In the data below, which lines hold "Given"? Copy every one.

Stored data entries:
=-=-=-=-=

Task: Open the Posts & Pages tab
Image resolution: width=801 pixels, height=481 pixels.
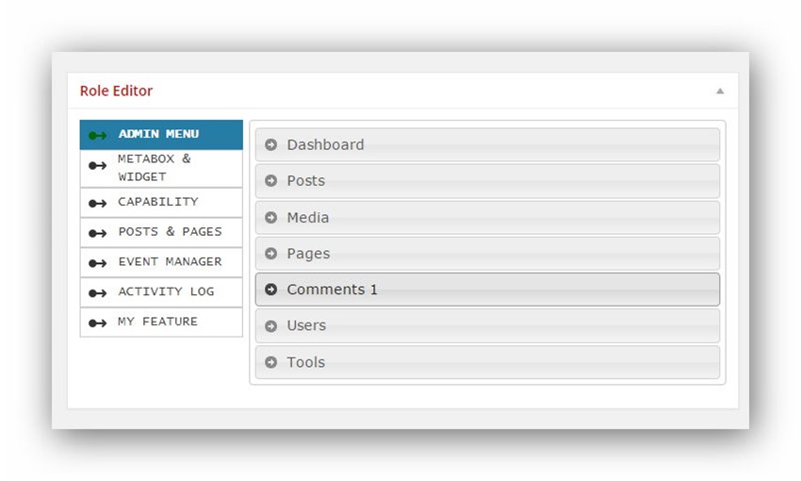Action: [x=170, y=232]
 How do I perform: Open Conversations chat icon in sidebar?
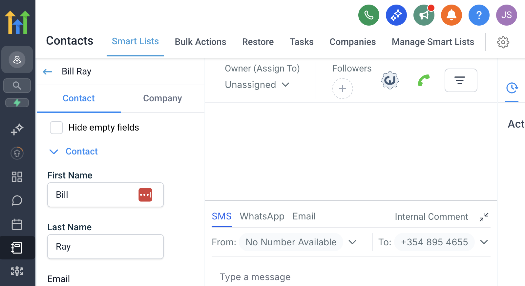[x=17, y=200]
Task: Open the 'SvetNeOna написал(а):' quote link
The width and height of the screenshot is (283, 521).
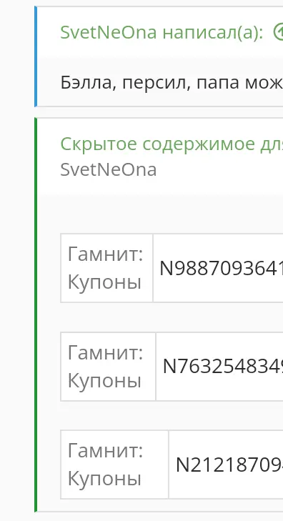Action: click(162, 33)
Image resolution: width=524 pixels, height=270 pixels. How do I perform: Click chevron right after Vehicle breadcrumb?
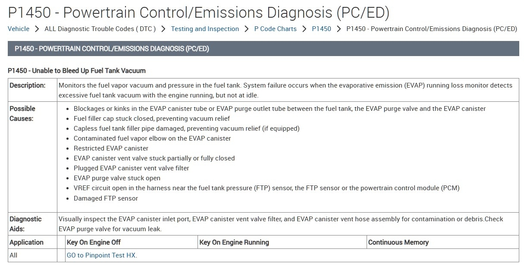(37, 29)
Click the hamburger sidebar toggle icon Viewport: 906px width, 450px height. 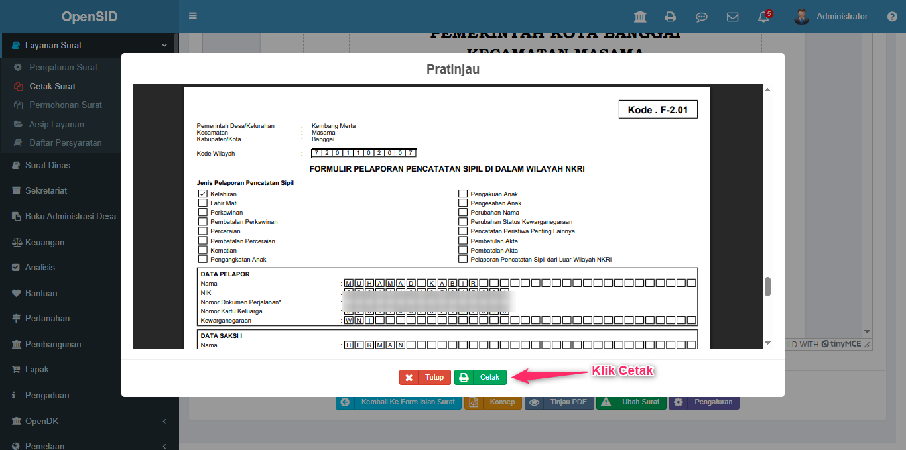click(x=193, y=16)
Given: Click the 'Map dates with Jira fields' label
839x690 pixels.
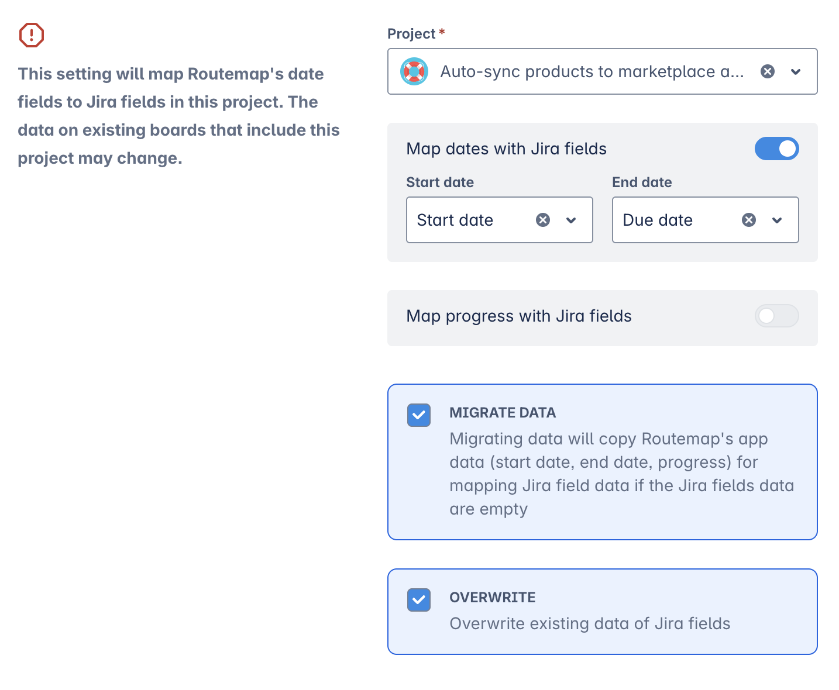Looking at the screenshot, I should click(x=506, y=149).
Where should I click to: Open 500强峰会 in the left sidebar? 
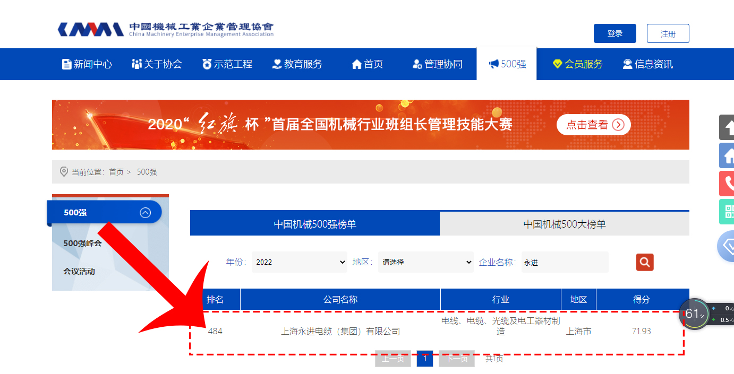pyautogui.click(x=82, y=243)
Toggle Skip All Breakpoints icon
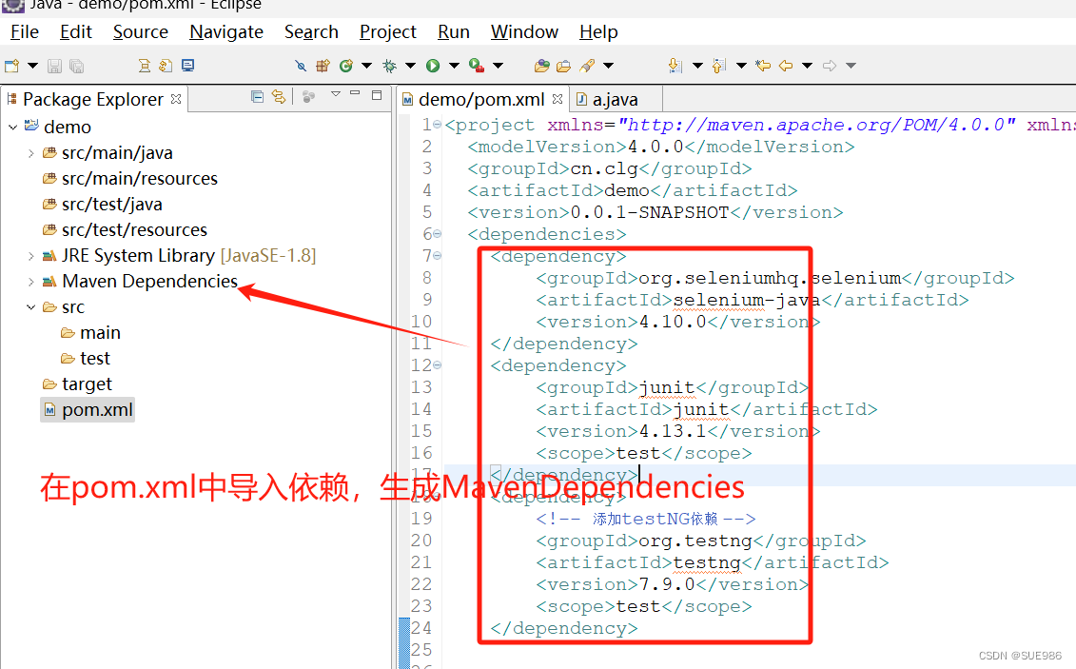The image size is (1076, 669). pyautogui.click(x=300, y=66)
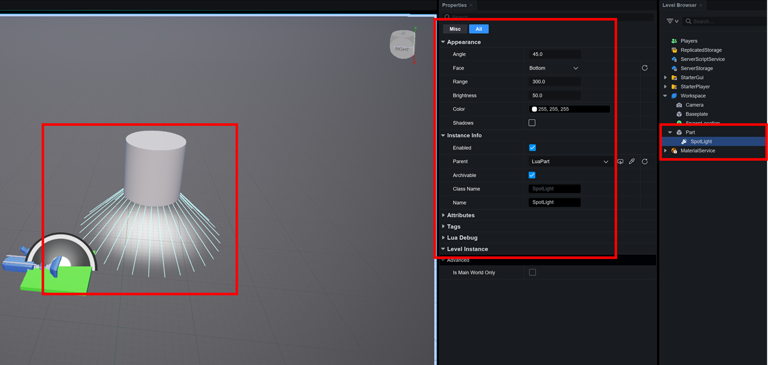This screenshot has height=365, width=768.
Task: Click the Players service icon
Action: coord(674,41)
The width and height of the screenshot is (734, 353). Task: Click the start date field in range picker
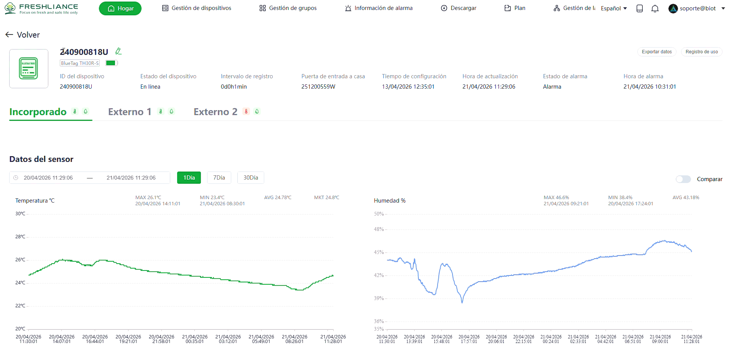pos(48,178)
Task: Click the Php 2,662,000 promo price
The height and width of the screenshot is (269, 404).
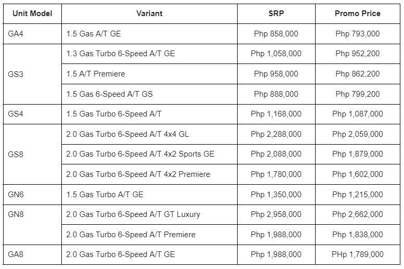Action: 358,214
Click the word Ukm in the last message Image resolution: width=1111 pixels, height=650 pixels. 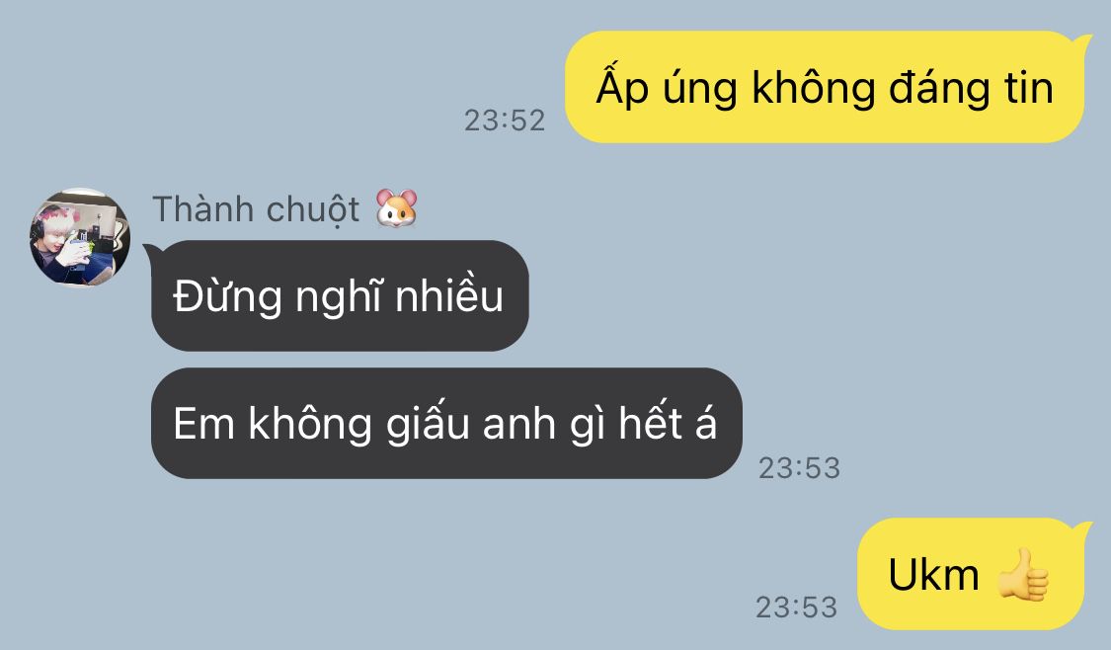[x=934, y=574]
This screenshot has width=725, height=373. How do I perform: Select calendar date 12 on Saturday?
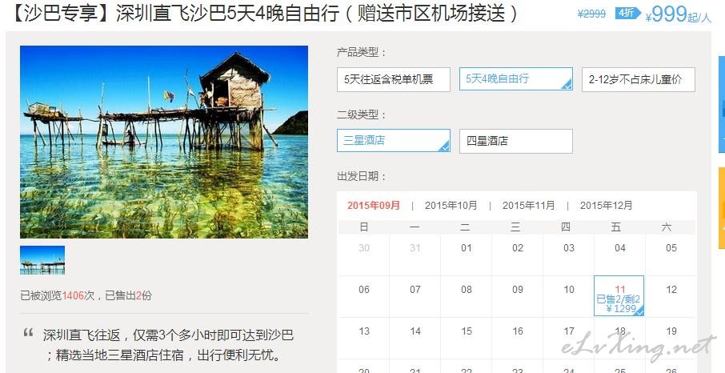pyautogui.click(x=671, y=291)
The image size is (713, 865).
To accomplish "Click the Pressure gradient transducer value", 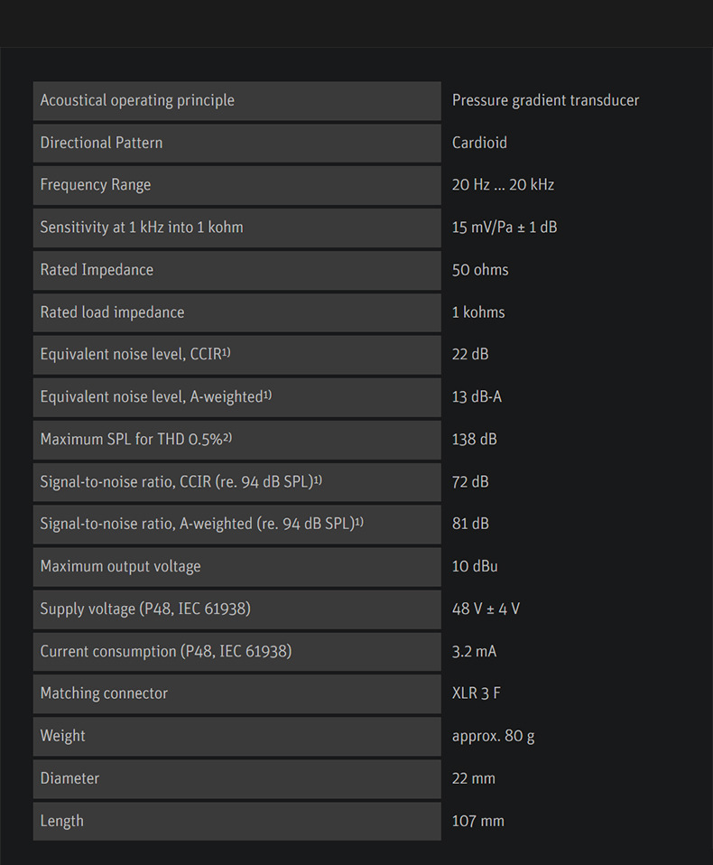I will 545,100.
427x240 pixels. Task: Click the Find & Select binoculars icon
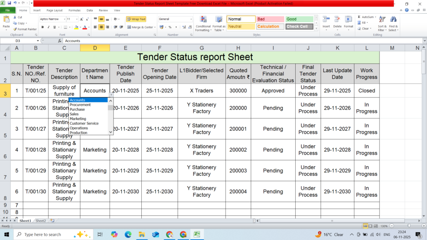click(393, 20)
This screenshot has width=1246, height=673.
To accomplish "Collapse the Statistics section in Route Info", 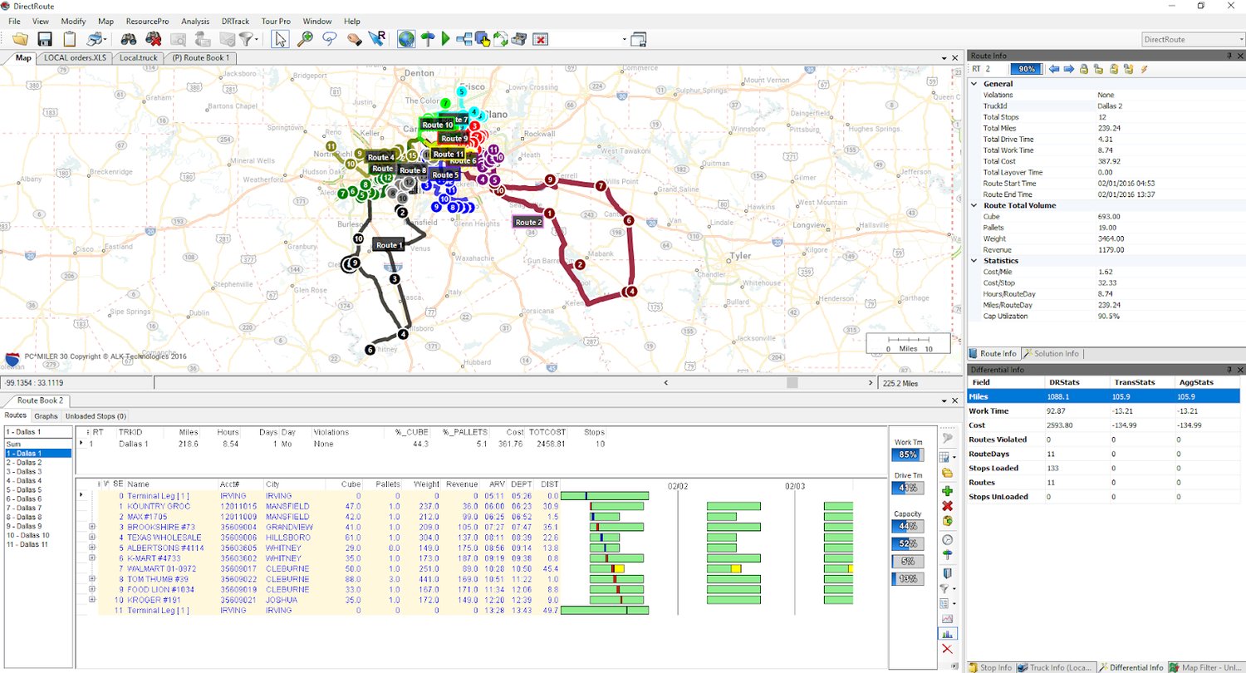I will pyautogui.click(x=974, y=260).
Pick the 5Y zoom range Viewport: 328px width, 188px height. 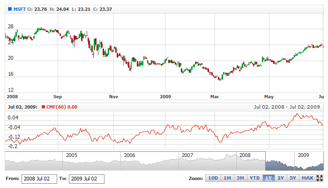pyautogui.click(x=293, y=178)
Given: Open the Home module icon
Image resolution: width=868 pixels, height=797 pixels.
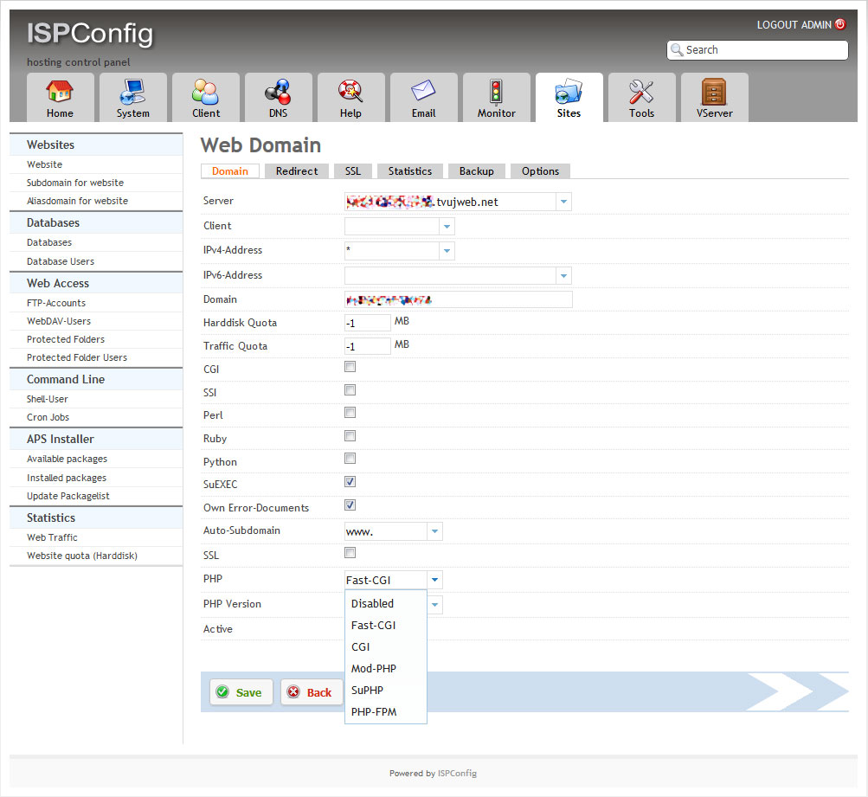Looking at the screenshot, I should point(60,91).
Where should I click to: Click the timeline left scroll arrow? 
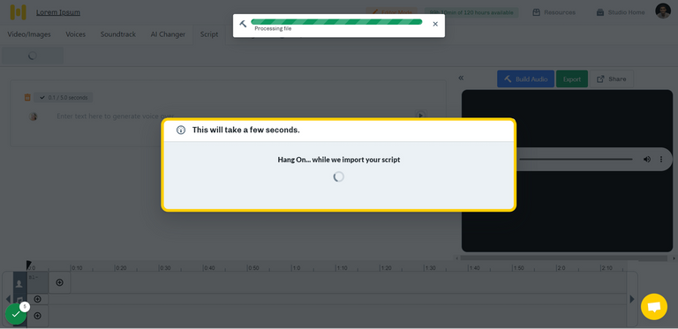pyautogui.click(x=8, y=299)
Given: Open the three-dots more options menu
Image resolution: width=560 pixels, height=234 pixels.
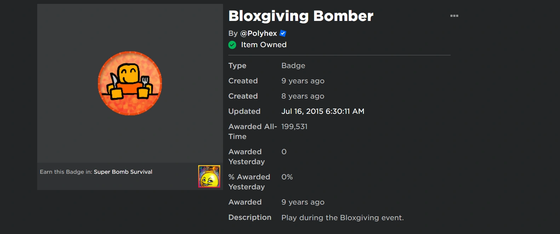Looking at the screenshot, I should click(x=454, y=16).
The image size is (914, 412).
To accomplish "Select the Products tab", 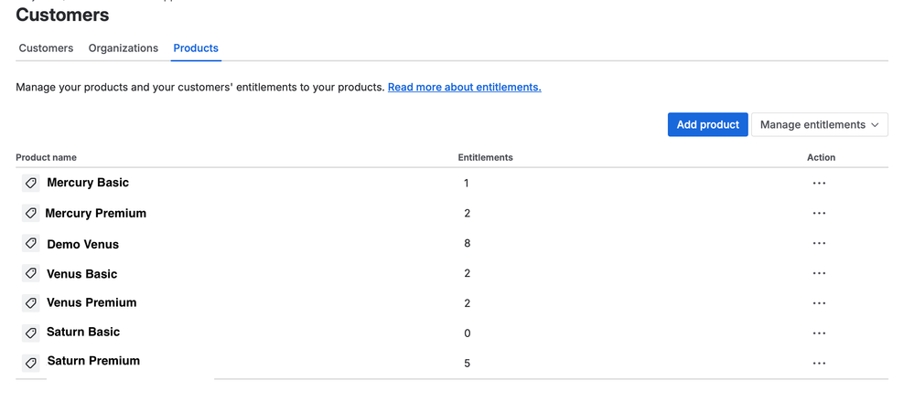I will pos(196,48).
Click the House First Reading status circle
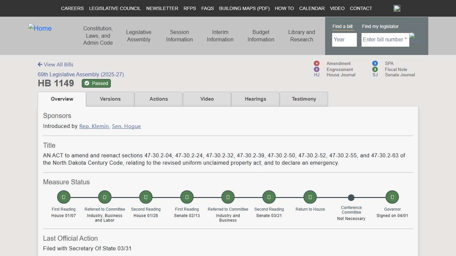This screenshot has height=256, width=456. (63, 197)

=-=-=-=-=

Answer for the task:
Given: Click the 'Map dates with Jira fields' label
Given: Open the Home module icon
Given: Open the three-dots more options menu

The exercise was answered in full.